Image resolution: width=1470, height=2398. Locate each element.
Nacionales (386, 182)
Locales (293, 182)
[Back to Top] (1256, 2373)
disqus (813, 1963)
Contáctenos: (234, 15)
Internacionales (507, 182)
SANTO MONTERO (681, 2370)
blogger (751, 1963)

------------------------------------

All the lines above should be written out once more, exactly.

Image resolution: width=1470, height=2398. Locate each element.
Nacionales (386, 182)
Locales (293, 182)
[Back to Top] (1256, 2373)
disqus (813, 1963)
Contáctenos: (234, 15)
Internacionales (507, 182)
SANTO MONTERO (681, 2370)
blogger (751, 1963)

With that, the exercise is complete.